## GOAL OF THE EXERCISE:
Output the data as it stands. Each line must match exactly.

[Saved entries]
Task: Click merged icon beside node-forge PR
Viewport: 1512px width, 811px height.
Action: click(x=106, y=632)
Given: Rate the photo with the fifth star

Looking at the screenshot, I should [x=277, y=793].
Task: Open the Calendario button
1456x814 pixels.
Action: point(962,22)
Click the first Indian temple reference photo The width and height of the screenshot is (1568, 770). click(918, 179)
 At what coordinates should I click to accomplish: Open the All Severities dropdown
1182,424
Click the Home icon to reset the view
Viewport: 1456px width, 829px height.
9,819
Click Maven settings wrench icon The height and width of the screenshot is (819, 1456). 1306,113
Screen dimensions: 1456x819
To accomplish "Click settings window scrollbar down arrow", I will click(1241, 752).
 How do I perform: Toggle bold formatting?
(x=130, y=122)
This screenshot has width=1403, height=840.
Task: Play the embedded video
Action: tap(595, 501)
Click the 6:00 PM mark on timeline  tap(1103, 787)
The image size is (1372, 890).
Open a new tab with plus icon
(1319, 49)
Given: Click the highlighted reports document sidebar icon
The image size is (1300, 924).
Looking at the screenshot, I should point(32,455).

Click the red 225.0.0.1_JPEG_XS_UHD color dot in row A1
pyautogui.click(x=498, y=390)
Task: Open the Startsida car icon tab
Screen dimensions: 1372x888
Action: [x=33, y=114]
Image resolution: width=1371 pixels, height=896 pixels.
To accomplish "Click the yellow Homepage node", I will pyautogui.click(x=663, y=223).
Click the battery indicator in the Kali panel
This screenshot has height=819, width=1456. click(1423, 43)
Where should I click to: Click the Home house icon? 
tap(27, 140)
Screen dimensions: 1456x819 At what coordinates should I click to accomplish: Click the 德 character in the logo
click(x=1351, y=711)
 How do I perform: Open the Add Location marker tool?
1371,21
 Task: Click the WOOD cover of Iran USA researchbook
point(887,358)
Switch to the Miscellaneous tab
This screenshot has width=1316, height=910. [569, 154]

## RESPONSE AREA:
Task: Click merged icon beside node-forge PR
Viewport: 1512px width, 811px height.
Action: click(x=106, y=632)
Given: Rate the photo with the fifth star

Looking at the screenshot, I should [x=277, y=793].
Task: Open the Calendario button
1456x814 pixels.
Action: point(962,22)
Click the first Indian temple reference photo The width and height of the screenshot is (1568, 770). click(918, 179)
 At what coordinates should I click to accomplish: Open the All Severities dropdown
1182,424
Click the Home icon to reset the view
Viewport: 1456px width, 829px height.
9,819
Click Maven settings wrench icon The height and width of the screenshot is (819, 1456). 1306,113
Screen dimensions: 1456x819
To accomplish "Click settings window scrollbar down arrow", I will click(1241, 752).
 How do I perform: Toggle bold formatting?
(x=130, y=122)
This screenshot has width=1403, height=840.
Task: Play the embedded video
Action: tap(595, 501)
Click the 6:00 PM mark on timeline  tap(1103, 787)
The image size is (1372, 890).
Open a new tab with plus icon
(1319, 49)
Given: Click the highlighted reports document sidebar icon
The image size is (1300, 924).
Looking at the screenshot, I should point(32,455).

Click the red 225.0.0.1_JPEG_XS_UHD color dot in row A1
pyautogui.click(x=498, y=390)
Task: Open the Startsida car icon tab
Screen dimensions: 1372x888
Action: [x=33, y=114]
Image resolution: width=1371 pixels, height=896 pixels.
To accomplish "Click the yellow Homepage node", I will pyautogui.click(x=663, y=223).
Click the battery indicator in the Kali panel
This screenshot has height=819, width=1456. click(1423, 43)
Where should I click to: Click the Home house icon? 
tap(27, 140)
Screen dimensions: 1456x819 At what coordinates should I click to accomplish: Click the 德 character in the logo
click(x=1351, y=711)
 How do I perform: Open the Add Location marker tool?
1371,21
 Task: Click the WOOD cover of Iran USA researchbook
point(887,358)
Switch to the Miscellaneous tab
This screenshot has width=1316, height=910. [569, 154]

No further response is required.